The other issue that has NEVER happened with even my Gaggia is that with this particular blend of beans I am using---water comes over the top of the portafilter basket & into my espresso as it comes out of the portafilter---obviously diluting the espresso and making it dumpable. The vendor thought maybe it has to do with the tamp/distribution of my coffee. No, cuz I am consistent, never happened before. Then, the thought was that I'm grinding too fine, no--that isn't it either as I've made the blend coarser & even less beans--still water dripping over the basket into the espresso cup. Then it was mentioned, maybe I need to change out the gasket...uhmmm, not on a 19 day old machine?
++++++
→ Given task 1
Revise the espresso machine post, beginning at "The other issue" and stopping after "day old machine?", and change every "beans" to "coffee beans".
→ Given task 2
Write what comes next in the espresso machine post, picking up after its final sentence.

→ Dataset rows
++++++
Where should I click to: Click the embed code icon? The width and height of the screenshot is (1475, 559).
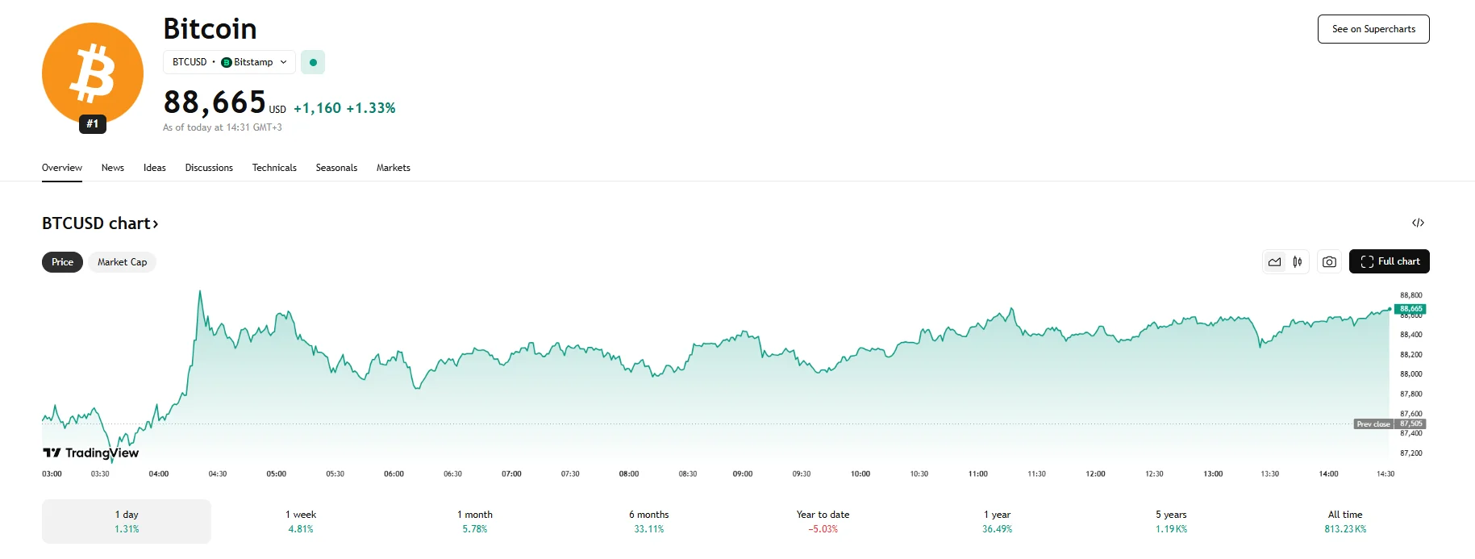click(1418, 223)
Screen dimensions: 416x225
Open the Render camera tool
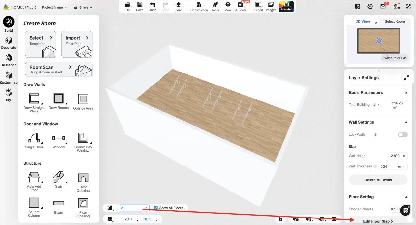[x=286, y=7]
++++++
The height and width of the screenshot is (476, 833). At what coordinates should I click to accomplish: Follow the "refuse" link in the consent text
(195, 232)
++++++
→ Final result 1
The other issue that has NEVER happened with even my Gaggia is that with this particular blend of coffee beans I am using---water comes over the top of the portafilter basket & into my espresso as it comes out of the portafilter---obviously diluting the espresso and making it dumpable. The vendor thought maybe it has to do with the tamp/distribution of my coffee. No, cuz I am consistent, never happened before. Then, the thought was that I'm grinding too fine, no--that isn't it either as I've made the blend coarser & even less coffee beans--still water dripping over the basket into the espresso cup. Then it was mentioned, maybe I need to change out the gasket...uhmmm, not on a 19 day old machine?

→ Final result 2
My husband (who really knows very little about espresso) said, 'Could it be there's extra water when you start it?' Then I wondered if this could have anything to do with the water coming over the basket into the drink: I always press the brew button, before I pull a shot to let out water. I did this with my Gaggia....okay, yeah I"m dumb....don't even know why I did it with my Gaggia except maybe to jump start the heating? So I'm thinking maybe I don't need to hit the brew button & release water before doing my first shot. Maybe somehow, there is still residue water after doing that that comes out on my first shot. I do hit brew AFTER every shot to get out the residue espresso. Yet, that would maybe be a resolution to this if this water coming over the basket ONLY happened on the first shot of the day--but it doesn't. It happens randomly and often enough where it is frustrating me. I can say that I don't remember this ever happening before with other espresso machines.

walr00s
Supporter ♡

#9: Post by walr00s »

chanty 77 wrote: Yes, when it has occasionally started to go to brew temp when steaming (so far 4 out of 18 times of use), the PID will start blinking at 201° (the brew temp set for that bean), and there is a bar underneath that slowly starts to head I assume towards the lower temp.
It looks like the machine has some sort of safety feature that will return to brew mode if it thinks it has been in steam mode too long. I wonder if there's a setting or problem with the logic there that's tripping that feature early. Does it return to brew mode at a regular interval?

chanty 77 (original poster)

#10: Post by chanty 77 (original poster) replying to walr00s »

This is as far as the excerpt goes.